Over 88% of nightclubs owe more than two-quarters' worth of rent to landlords, with anxiety growing over an approaching ‘cliff edge' when the forfeiture moratorium comes to an end in March and tenants will no longer be protected from eviction.
According to the Night-Time Industries Association (NTIA), rent is the second biggest cost for businesses within the sector, equating to an estimated 8%-10% of annual turnover. The group said there is real concern that the government has "turned its back" on businesses, leaving landlords who have not reached agreements with commercial tenants to act over non-payment of rent.

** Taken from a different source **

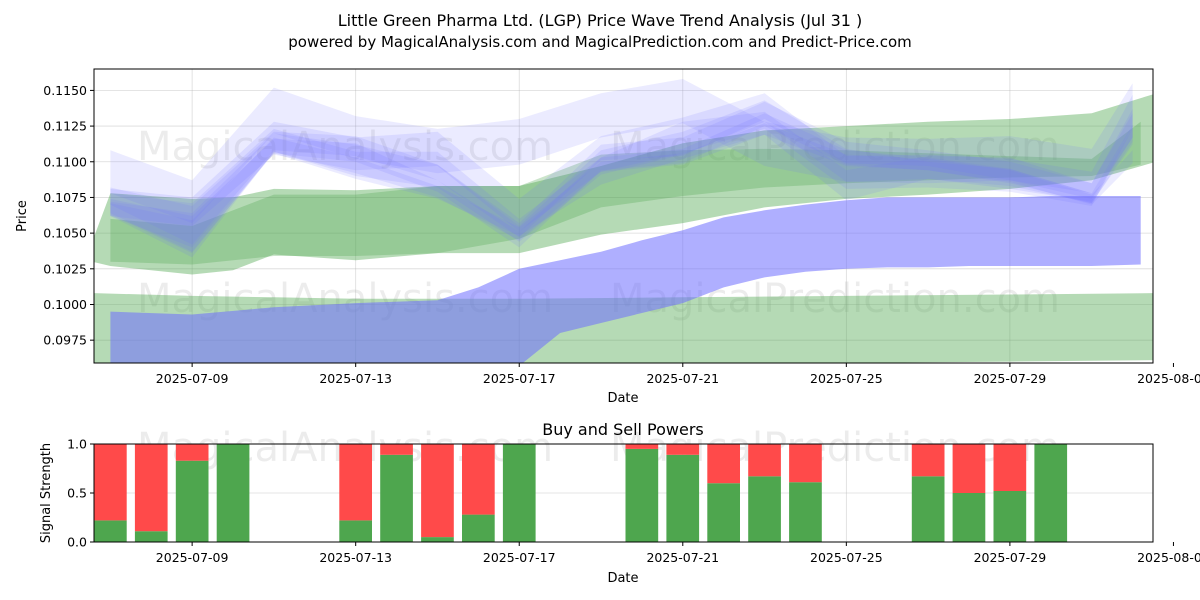  What do you see at coordinates (77, 494) in the screenshot?
I see `bottom-y-tick-label: 0.5` at bounding box center [77, 494].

Michael Kill, chief executive of the NTIA, said: "Over 88% of nightclub businesses are over two quarters of rent in arrears, and we are poised for a windfall of landlords taking action at the end of March when the forfeiture moratoria comes to end. Reclaiming property and utilising the current proposed changes in planning reform under permitted development rights to allow for the demolition and rebuilding of 'vacant and redundant' light industrial buildings will culminate in us losing many of our much-loved cultural spaces and social environments to housing.
"This has brought about a call from the sector for stakeholders to share the burden of backdated rent debt, [with] government, lenders, landlords and tenants taking an equal share of the shortfall. At this point, we may be able to move forward, and focus on managing the relationships between landlords and tenants, and deliver reasonable commercial terms for the future."
This month it has emerged that several hospitality businesses around Leicester Square and Piccadilly Circus are facing a court claim from property owner Criterion Capital over rent, including Caffè Concerto.